Von Kurt Stenger
18.11.2009
Standpunkt

Großmacht mit Geheimnissen

Wenige Wochen vor der Weltklimakonferenz in Kopenhagen stehen die Zeichen auf – totale Flaute. Trotz zahlloser Vorbereitungstreffen auf Arbeitsebene gibt es noch nicht einmal einen vagen Rahmen für das eigentlich von allen Staaten gewünschte neue Klimaschutzabkommen. Dabei ist seit Jahren klar, was die Kernpunkte von Kyoto II sein müssen, um die Erderwärmung auf noch einigermaßen beherrschbarem Niveau zu halten.

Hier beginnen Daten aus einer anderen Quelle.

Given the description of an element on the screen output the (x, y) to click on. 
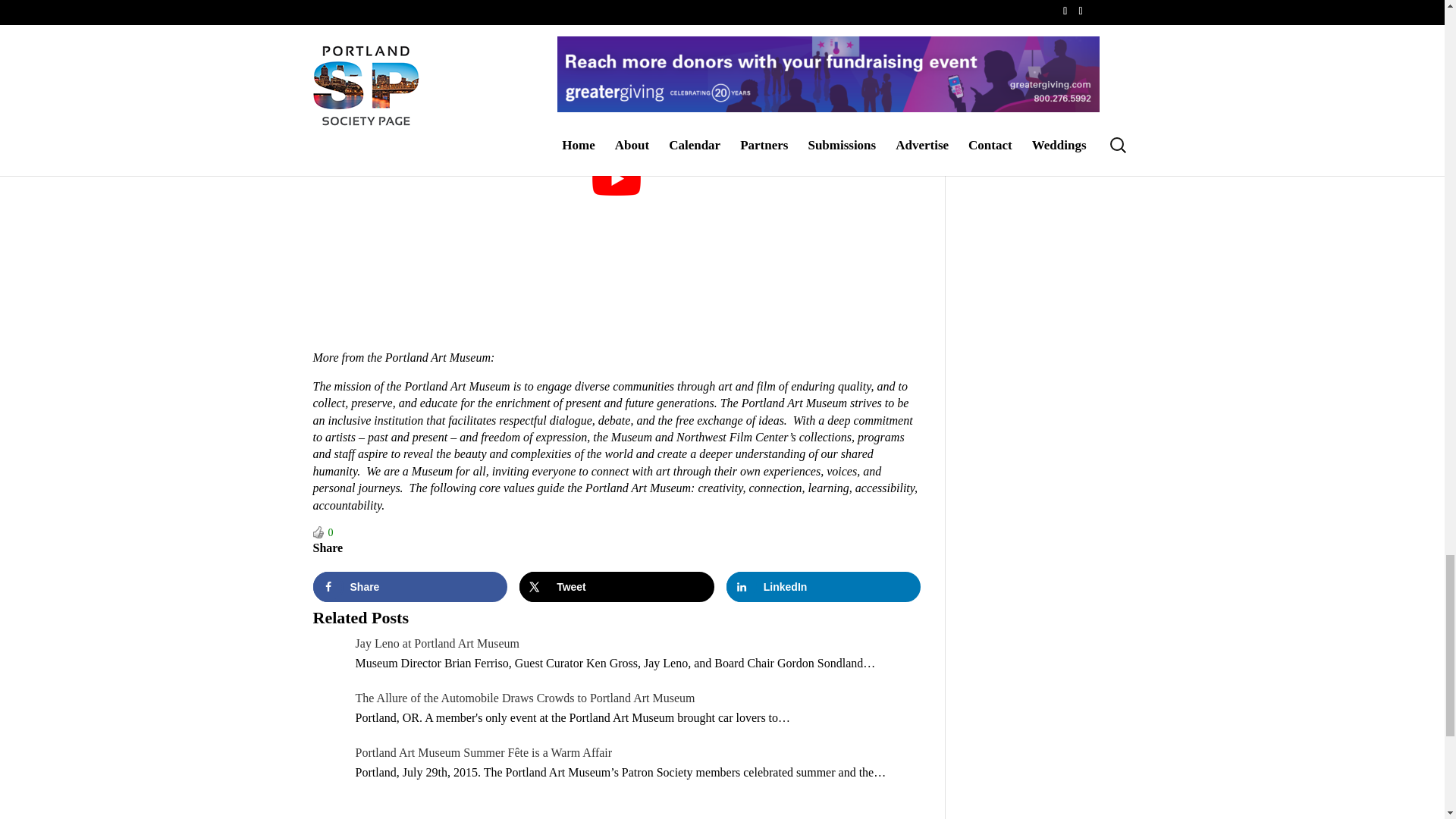
Share on X (616, 586)
Jay Leno at Portland Art Museum (437, 643)
Share on LinkedIn (823, 586)
LinkedIn (823, 586)
Share (409, 586)
Share on Facebook (409, 586)
Tweet (616, 586)
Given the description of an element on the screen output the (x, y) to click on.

Wieder einmal richten sich die meisten Blicke gen Washington. Wenn man US-Präsident Barack Obama in den letzten Wochen beobachtete, gibt es natürlich einen riesigen Fortschritt gegenüber seinem Amtsvorgänger zu konstatieren. Ganz klar möchte er den Klimaschutz voranbringen. Allerdings tritt er nicht wie ein Hauptplayer der Verhandlungen auf, sondern eher wie ein Moderator. Irgendwie will er vor allem den anderen Riesen China in das Boot holen, in dem er selbst noch nicht sitzt. Doch welchen Reduktionszielen sich die USA als einer der beiden größten Treibhausgasemittenten verpflichtet fühlen und welche Finanzhilfen für Entwicklungsländer bereitgestellt werden sollen, bleibt bislang ein Geheimnis.

Anderen, etwa der in dieser Frage längst zerstrittenen EU, wird es leicht gemacht, ihrerseits in voller Deckung nach Kopenhagen zu reisen. Bewegung wird es wohl erst dann geben, wenn die Großmacht USA ihre Geheimnisse lüftet.